FP32 will make NV40 slow?

binmaze · May 6, 2004

AlphaWolf said:
r300 should quite simply ignore _pp hints and render fp24. If the banding/IQ problem still exists with radeon cards running nv30 path then _pp isnt the problem.

Logically speaking, it's like 'there is another factor other than _pp.'
We cannot rule out _pp from the cause list, with this info only.

jvd · May 6, 2004

AlphaWolf said:
r300 should quite simply ignore _pp hints and render fp24. If the banding/IQ problem still exists with radeon cards running nv30 path then _pp isnt the problem.

yes but iwhat if the 16pp hits are optimized and wont look good as 24bit or even 32 bit for that matter

Ostsol · May 6, 2004

binmaze said:
AlphaWolf said:

r300 should quite simply ignore _pp hints and render fp24. If the banding/IQ problem still exists with radeon cards running nv30 path then _pp isnt the problem.

Click to expand...

Logically speaking, it's like 'there is another factor other than _pp.'
We cannot rule out _pp as the cause, with this info only.

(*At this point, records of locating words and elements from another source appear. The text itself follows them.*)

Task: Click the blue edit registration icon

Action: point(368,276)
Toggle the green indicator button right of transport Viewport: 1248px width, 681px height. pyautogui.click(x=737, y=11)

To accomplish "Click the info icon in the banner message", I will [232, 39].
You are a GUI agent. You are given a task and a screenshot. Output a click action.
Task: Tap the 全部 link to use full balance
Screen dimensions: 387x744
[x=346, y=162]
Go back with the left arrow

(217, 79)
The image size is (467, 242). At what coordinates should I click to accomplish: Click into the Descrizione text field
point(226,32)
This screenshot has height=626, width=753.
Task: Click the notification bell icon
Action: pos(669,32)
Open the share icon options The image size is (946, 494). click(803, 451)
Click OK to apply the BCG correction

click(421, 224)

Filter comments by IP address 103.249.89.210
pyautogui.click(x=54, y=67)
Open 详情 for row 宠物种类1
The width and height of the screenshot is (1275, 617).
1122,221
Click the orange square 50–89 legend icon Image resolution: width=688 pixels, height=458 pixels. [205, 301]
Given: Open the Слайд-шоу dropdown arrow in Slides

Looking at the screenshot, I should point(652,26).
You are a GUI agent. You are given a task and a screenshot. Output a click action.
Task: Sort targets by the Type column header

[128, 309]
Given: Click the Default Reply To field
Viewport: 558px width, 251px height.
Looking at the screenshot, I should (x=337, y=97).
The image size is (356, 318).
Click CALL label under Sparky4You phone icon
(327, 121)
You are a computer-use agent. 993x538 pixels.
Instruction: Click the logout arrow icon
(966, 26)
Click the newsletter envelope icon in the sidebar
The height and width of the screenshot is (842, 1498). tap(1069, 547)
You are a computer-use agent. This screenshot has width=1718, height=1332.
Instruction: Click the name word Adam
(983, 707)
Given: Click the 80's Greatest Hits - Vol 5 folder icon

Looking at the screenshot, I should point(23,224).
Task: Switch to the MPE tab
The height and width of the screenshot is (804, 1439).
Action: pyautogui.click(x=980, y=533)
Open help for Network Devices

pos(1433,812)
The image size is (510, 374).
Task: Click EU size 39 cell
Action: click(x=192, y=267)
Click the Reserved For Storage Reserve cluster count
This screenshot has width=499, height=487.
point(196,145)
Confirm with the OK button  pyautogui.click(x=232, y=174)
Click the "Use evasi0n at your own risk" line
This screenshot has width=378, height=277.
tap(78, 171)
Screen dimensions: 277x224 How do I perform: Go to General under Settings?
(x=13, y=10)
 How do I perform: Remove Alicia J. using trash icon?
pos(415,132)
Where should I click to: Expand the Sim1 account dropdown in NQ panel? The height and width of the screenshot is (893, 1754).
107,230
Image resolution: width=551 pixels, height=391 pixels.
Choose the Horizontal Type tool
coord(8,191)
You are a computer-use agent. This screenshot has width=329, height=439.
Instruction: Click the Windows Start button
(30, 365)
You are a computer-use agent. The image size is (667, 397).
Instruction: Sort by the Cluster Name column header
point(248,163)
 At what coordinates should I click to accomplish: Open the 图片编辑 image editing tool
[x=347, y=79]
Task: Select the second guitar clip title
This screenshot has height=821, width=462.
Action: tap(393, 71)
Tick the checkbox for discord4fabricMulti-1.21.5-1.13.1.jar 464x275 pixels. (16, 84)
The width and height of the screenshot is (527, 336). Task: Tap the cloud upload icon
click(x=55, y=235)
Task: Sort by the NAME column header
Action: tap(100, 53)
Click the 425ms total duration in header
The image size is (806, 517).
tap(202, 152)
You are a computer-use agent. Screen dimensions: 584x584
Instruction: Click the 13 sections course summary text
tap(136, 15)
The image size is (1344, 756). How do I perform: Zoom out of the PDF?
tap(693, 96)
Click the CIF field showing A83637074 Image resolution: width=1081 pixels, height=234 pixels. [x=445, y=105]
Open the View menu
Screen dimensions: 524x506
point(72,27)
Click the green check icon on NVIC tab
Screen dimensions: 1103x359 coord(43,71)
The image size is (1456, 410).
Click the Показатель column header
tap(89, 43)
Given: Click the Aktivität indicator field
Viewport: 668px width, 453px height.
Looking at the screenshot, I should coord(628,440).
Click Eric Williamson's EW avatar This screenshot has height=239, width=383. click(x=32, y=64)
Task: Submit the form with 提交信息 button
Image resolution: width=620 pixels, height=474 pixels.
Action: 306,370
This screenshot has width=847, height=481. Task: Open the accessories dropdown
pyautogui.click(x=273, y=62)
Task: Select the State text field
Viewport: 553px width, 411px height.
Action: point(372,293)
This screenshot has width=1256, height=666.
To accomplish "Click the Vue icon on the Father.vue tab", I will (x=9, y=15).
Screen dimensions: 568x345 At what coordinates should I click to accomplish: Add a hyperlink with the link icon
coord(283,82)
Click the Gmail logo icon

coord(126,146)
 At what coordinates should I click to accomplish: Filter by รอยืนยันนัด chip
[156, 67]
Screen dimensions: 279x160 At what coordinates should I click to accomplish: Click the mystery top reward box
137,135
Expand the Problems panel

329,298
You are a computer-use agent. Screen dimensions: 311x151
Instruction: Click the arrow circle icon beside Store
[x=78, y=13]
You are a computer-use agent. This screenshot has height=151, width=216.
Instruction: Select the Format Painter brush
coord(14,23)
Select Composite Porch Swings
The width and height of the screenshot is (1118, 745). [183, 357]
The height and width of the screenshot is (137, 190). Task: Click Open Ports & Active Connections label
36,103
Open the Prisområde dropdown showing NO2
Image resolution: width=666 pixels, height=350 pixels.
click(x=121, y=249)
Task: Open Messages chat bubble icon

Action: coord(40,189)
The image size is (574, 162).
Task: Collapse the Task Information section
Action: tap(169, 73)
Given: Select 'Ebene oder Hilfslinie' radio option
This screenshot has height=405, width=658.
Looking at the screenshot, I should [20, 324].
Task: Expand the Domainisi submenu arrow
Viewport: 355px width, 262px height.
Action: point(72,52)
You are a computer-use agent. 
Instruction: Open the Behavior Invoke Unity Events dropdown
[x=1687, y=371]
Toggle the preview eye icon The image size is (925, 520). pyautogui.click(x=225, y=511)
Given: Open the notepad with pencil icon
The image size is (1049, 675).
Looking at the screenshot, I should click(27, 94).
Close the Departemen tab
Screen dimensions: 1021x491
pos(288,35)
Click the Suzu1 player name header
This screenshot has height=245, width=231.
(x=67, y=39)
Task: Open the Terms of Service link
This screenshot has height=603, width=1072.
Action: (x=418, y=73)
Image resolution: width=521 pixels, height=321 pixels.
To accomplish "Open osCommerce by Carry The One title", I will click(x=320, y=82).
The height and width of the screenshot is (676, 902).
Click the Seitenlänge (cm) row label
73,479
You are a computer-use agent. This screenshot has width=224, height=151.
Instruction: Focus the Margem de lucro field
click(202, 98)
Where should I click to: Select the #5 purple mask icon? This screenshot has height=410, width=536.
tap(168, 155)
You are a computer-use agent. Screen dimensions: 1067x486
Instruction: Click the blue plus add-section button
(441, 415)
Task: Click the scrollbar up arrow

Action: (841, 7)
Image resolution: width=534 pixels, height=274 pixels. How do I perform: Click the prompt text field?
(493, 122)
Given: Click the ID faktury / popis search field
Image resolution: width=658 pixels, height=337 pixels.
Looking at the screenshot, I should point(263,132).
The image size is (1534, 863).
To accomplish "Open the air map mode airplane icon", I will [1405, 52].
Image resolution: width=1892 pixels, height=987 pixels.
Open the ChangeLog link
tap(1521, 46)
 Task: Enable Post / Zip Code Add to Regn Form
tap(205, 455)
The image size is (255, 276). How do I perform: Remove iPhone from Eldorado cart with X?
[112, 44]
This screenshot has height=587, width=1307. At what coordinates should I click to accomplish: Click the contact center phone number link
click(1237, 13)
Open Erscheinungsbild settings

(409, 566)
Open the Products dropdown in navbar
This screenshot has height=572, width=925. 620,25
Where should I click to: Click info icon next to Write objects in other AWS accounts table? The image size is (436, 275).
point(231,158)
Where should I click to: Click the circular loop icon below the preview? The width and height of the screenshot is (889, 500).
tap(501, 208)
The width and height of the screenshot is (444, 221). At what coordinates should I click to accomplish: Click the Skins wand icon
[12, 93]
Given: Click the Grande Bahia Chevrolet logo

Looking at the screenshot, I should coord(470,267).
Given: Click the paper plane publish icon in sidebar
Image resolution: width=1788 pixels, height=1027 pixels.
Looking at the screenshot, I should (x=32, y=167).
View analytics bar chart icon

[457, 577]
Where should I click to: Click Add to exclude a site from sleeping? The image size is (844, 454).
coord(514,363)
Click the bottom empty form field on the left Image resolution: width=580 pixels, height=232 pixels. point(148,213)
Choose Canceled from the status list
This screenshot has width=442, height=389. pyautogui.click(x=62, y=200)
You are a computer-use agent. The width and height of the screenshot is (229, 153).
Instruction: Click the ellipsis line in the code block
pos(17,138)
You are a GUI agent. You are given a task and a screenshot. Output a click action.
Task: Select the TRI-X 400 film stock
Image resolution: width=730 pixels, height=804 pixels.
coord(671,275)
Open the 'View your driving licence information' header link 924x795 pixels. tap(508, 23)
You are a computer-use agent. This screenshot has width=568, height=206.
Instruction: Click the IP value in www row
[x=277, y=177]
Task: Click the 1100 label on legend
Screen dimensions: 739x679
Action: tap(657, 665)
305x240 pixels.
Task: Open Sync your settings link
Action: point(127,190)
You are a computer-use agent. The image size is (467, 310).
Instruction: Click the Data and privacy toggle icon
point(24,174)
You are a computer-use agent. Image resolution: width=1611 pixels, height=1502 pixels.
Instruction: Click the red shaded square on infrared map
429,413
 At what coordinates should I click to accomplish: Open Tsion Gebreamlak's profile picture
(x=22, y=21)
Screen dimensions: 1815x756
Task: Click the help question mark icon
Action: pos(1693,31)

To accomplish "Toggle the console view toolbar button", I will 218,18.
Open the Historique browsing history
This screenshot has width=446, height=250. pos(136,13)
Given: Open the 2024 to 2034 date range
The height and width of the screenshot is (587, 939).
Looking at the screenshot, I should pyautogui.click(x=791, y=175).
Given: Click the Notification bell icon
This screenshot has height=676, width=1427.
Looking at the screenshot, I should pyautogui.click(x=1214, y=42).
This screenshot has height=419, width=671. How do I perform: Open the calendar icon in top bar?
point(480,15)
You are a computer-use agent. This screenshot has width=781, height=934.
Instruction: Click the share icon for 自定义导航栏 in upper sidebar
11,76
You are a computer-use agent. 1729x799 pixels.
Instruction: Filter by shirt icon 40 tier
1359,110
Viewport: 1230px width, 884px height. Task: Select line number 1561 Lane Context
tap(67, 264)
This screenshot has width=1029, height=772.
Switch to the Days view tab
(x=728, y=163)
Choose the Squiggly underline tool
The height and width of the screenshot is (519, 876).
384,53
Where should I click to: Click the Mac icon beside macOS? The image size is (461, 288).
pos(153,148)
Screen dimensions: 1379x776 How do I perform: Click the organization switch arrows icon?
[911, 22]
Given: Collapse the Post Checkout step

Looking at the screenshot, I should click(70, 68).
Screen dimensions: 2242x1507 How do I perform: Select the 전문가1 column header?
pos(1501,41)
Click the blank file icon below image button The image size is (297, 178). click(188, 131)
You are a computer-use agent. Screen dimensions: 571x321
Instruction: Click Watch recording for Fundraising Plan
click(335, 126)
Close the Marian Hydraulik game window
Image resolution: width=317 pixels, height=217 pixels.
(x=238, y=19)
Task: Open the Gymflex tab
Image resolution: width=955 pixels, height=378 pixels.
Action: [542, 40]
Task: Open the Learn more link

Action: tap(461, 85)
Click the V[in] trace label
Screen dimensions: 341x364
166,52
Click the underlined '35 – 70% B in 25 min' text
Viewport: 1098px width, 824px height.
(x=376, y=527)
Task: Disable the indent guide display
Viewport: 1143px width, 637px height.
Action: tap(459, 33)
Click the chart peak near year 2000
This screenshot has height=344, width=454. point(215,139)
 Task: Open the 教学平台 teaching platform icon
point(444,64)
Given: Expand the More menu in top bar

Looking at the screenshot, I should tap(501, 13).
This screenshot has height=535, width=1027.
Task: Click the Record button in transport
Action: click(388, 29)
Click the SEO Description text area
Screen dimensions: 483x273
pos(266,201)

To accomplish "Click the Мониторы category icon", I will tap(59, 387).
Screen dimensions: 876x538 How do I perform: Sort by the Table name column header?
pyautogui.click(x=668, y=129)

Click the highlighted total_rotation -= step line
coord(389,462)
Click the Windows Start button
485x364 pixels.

There was a thread in the FarCry forums where someone took the shaders packages, unpacked them, and repacked such that the new versions of shaders, which included partial precision hints, were replaced by the old versions, which didn't. The result was no more banding. As such, it appears clear that the problem is in the shaders. In shaders, the most likely candidate is precision.

Doomtrooper · May 6, 2004

http://ubbxforums.ubi.com/6/ubb.x?a=tpc&s=400102&f=170106891&m=181103073

Bob3D · May 6, 2004

Do you guys believe NV40 can handle FP and at least keep the performance on par with R420?

DemoCoder · May 6, 2004

Ostsol said:
binmaze said:

AlphaWolf said:

r300 should quite simply ignore _pp hints and render fp24. If the banding/IQ problem still exists with radeon cards running nv30 path then _pp isnt the problem.

Click to expand...

Logically speaking, it's like 'there is another factor other than _pp.'
We cannot rule out _pp as the cause, with this info only.

Click to expand...

There was a thread in the FarCry forums where someone took the shaders packages, unpacked them, and repacked such that the new versions of shaders, which included partial precision hints, were replaced by the old versions, which didn't. The result was no more banding. As such, it appears clear that the problem is in the shaders. In shaders, the most likely candidate is precision.

_PP should be completely ignored on R300. It's more likely that the differences between the full precision and half precision shaders isn't just adding _PP to every instruction. It's more likely, there are shaders for _PP which are completely different in some ways, or some shaders are effectively 1.1 shaders.

Frank · May 6, 2004

Well, the difference is running PS 1.1 instead of PS 1.4-2.0, which has less range. So what you see is almost certainly rounding errors.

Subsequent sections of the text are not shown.